Solutions for common errors and problems with go-minitrace
This page collects solutions for common errors and unexpected behavior when using go-minitrace.
What happened: The Codex converter encountered a session file with a JSONL format it does not recognize.
Cause: Older Codex sessions or sessions from a different Codex version may use a format the adapter has not been taught to parse.
Solution: The converter skips sessions that fail to convert and keeps going. Each failed session is reported as a diagnostics row with status: failed and an error column describing what went wrong; successfully converted sessions are written normally. The command exits with an error only if every discovered session failed to convert. To find the problematic sessions, filter the output rows:
go-minitrace convert codex --source-dir ~/.codex --output-dir ./output --output json | jq '.[] | select(.status == "failed")'
What happened: The convert command ran without errors but produced no minitrace files.

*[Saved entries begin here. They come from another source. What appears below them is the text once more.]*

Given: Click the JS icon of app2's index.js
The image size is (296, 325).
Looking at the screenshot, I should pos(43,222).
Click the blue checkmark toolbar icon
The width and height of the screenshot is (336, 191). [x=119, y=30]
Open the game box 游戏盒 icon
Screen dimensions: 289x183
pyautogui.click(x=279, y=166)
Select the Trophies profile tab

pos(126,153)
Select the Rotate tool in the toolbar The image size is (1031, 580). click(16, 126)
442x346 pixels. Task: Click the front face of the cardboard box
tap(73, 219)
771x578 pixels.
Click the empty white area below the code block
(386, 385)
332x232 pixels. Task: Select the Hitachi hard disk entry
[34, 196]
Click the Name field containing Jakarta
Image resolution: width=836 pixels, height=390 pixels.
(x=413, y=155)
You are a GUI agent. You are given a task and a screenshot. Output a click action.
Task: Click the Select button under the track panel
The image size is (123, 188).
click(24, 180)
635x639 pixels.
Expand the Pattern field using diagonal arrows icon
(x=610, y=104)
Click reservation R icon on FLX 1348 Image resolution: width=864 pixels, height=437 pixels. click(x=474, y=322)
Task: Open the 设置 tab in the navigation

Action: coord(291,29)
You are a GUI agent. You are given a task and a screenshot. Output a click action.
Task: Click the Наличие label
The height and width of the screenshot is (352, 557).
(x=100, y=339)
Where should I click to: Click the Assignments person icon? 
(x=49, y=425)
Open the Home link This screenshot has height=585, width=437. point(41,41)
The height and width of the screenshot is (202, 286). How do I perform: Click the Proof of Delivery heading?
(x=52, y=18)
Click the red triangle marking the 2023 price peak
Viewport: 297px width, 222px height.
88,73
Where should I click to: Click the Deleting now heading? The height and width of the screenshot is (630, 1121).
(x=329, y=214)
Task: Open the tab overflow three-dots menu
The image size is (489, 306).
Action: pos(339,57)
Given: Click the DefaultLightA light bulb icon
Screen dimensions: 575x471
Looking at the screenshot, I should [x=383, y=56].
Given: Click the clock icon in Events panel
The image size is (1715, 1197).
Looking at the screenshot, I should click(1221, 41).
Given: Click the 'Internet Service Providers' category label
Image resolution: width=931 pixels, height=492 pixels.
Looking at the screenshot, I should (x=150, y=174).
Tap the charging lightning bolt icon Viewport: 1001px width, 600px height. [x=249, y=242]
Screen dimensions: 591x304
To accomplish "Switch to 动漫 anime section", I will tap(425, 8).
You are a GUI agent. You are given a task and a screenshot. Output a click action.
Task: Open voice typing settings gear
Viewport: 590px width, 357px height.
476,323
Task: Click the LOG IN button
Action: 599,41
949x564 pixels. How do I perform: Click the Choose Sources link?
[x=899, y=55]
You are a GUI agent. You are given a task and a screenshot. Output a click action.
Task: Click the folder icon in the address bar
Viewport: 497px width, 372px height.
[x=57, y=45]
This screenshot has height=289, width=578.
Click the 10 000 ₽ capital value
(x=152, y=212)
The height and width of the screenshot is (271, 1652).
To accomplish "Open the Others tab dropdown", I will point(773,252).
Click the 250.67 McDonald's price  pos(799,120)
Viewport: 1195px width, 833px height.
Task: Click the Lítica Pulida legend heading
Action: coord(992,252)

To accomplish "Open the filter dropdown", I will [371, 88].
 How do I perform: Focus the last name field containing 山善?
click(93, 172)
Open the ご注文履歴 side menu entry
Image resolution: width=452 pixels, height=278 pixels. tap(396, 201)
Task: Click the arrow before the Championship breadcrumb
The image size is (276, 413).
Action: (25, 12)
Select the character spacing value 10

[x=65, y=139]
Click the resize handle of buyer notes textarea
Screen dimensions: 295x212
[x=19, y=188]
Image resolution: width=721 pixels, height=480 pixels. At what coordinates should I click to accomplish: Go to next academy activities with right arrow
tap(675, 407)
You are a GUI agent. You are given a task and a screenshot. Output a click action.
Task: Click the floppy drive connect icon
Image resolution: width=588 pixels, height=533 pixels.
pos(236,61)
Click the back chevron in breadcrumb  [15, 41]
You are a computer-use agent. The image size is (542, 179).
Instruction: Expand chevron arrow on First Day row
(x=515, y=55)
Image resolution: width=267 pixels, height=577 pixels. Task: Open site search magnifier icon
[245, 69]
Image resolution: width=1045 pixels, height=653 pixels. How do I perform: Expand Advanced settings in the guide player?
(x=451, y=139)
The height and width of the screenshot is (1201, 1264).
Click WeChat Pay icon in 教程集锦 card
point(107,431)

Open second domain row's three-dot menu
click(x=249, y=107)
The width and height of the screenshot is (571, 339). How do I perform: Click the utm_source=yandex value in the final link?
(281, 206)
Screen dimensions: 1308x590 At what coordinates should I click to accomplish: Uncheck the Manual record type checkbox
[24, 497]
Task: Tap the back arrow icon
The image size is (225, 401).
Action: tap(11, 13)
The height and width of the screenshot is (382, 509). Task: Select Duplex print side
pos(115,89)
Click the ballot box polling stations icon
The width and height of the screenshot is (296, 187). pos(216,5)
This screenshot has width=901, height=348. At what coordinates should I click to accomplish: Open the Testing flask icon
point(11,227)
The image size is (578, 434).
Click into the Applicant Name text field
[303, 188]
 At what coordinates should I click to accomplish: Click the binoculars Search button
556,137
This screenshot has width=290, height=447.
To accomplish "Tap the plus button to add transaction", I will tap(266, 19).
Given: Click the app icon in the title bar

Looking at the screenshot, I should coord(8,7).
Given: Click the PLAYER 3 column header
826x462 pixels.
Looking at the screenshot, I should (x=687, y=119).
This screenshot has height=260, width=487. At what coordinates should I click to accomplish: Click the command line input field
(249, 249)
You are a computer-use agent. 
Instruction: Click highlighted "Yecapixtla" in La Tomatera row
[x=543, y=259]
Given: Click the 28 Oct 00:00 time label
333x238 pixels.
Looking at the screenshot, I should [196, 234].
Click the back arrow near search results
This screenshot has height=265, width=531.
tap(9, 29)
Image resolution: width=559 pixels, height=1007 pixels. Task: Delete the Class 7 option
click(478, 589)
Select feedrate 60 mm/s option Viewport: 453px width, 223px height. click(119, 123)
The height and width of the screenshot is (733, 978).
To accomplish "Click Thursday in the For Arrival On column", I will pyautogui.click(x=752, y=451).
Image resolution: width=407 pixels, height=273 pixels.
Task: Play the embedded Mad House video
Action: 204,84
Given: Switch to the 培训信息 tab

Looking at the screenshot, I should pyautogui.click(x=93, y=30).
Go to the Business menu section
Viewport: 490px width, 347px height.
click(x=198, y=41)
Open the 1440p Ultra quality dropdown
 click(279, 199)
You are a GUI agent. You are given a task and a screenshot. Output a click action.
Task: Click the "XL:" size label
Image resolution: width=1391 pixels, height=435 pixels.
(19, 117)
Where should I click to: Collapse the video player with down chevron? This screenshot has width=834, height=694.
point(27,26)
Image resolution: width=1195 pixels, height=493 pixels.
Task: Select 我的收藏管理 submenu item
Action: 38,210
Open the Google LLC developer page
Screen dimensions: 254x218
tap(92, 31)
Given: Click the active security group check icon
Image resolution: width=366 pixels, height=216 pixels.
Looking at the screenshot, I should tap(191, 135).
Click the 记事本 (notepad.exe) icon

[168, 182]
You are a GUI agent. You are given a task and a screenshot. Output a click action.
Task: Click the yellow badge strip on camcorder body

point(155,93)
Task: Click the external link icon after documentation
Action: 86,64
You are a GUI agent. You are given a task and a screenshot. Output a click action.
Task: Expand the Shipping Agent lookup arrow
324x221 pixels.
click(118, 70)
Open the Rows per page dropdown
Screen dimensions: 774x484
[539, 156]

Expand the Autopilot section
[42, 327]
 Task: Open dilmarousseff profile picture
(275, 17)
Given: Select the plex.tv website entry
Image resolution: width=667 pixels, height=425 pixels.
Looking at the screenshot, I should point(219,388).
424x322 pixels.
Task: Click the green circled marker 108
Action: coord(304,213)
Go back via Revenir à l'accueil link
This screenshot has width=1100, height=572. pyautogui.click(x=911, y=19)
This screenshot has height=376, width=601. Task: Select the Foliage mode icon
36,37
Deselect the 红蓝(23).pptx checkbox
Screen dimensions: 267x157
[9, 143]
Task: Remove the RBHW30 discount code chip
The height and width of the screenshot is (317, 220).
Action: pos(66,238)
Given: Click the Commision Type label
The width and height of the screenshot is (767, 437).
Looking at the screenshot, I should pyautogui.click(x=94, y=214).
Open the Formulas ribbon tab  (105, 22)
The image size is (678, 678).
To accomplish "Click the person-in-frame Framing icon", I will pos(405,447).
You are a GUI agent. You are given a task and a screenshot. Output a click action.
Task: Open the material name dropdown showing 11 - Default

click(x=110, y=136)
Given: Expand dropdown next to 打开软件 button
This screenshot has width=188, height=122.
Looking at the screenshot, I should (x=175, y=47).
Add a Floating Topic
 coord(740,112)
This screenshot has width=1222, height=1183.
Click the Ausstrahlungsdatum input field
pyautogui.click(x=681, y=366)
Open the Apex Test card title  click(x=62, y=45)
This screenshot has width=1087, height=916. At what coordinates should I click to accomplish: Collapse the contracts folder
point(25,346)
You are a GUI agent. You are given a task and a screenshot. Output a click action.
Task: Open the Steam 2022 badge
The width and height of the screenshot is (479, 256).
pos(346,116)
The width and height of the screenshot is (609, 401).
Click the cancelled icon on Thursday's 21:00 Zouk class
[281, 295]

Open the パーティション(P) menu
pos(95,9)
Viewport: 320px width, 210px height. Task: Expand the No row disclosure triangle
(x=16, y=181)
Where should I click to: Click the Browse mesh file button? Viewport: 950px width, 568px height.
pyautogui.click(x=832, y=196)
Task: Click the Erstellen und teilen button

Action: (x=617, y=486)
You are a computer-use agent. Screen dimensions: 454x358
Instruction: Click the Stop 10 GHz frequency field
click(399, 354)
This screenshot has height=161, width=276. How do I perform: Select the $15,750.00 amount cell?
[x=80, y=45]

Cause: The source directory does not contain files matching the expected patterns, or the directory path is wrong.
Solution: Run discover first to confirm sessions exist:
go-minitrace discover claude-code --output json | jq length
If discover reports 0 sessions, check the --source-dir path.
What happened: The converter cannot read session files.
Cause: Session files are owned by a different user or have restrictive permissions.
Solution: Check file ownership with ls -la on the source directory. If needed, adjust permissions or run as the appropriate user.
What happened: Converting Claude Code produced many more files than expected.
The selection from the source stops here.